You are contractually responsible for any debt that is in your name, even if someone else acquired it or contributed to it, such as by being an authorized user on your credit card. If you don't pay the debt, the creditor can sue you and even try to collect on your share of jointly owned assets.
Some times divorcing your spouse is easier than divorcing your credit card debt. Even if your divorce decree orders your spouse to pay the credit card debt in your name, you are legally responsible for paying the credit card debt.
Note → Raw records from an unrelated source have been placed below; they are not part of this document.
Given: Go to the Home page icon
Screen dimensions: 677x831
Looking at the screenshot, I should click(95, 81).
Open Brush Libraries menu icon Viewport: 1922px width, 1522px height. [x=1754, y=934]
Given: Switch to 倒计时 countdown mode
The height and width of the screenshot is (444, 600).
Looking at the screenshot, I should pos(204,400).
In Texas, which is a common law state, courts will likely hold you responsible for credit card debt in your name and jointly liable for credit card debt in both names. Even when you are not contractually liable for your former spouse's credit card debt, a judge may order you to pay a portion of it, particularly if the debt was incurred for items necessary for the household. But if you don't pay, the only remedy your ex spouse would have is to sue you in family court to enforce the order to pay. For that reason, judges in Tarrant County often order the parties to pay the credit cards in their respective names and make up for that award of debt by the award of other community property. A judge may distribute responsibility for the debts in a way that is different from your contractual obligations to pay, but the judge's order does not change your contracts with your creditors.
If a credit card is in your name, the creditor can come after you if your spouse does not pay a debt as ordered. The same is true for your spouse's debts that you are ordered to pay. Your recourse is to pursue your ex in court. This can be a difficult and expensive journey full of headaches.